For more information about how to get involved in the systems engineering program, call STEM adviser Evelyn Figueroa at 344-7732.
Sarah Womer can be reached at firstname.lastname@example.org 539-6858. Find her on Facebook at Facebook.com/YSSarahWomer or on Twitter at @YSSarahWomer.
In addition to the new program, students can expect to see new buildings on Arizona Western College's campus in coming years near the outdoor amphitheater on campus.
Through the STEM Futures Grant, the old Student Services building on the north side of AWC's campus will be refurbished to house the program, and two additional buildings will be constructed behind it to be used for energy labs and project development.

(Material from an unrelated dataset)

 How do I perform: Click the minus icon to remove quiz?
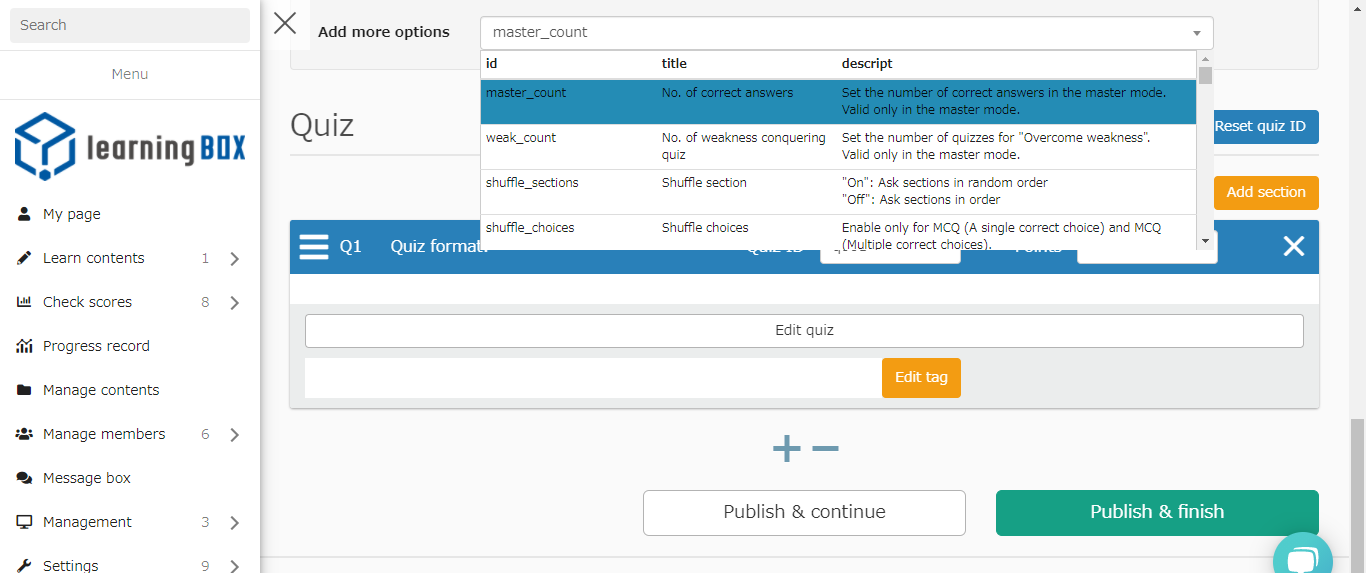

The main building will contain two large classrooms with reconfigurable desks and state-of-the-art laptops, also to be used for those taking computer science classes, as well as an area for studying activities.
The engineering technology building will also have televideo capabilities to connect with the University of Arizona.
“They can touch base with faculty advisers, or sponsors, or their cohorts that are working on projects in a supplemental instruction room, so three or four students get together to talk about a project and have communications with students on Tucson's campus,” said James Jones, director of the STEM Futures Grant.
“Its focus is to support the upcoming engineering students, because I believe they require that socialization where they solve problems together in groups to optimize their ability to not only converse with themselves and learn more but also be able to converse with sponsors and others in their lives they're going to have to communicate with.”
While the modification of the old Student Services building is expected to be completed by April 2013, the construction of the two additional high bay buildings are expected to be completed about a year and a half later.
The two additional buildings will three large energy lab areas for students to bring in large solar panels and other types of large material as well as work on their senior design projects.
“The energy labs in the back will be the most prominent piece that isn't going to be done until the latter part of 2015, because these are some large facility complexes that we're going to be adding on,” Jones said.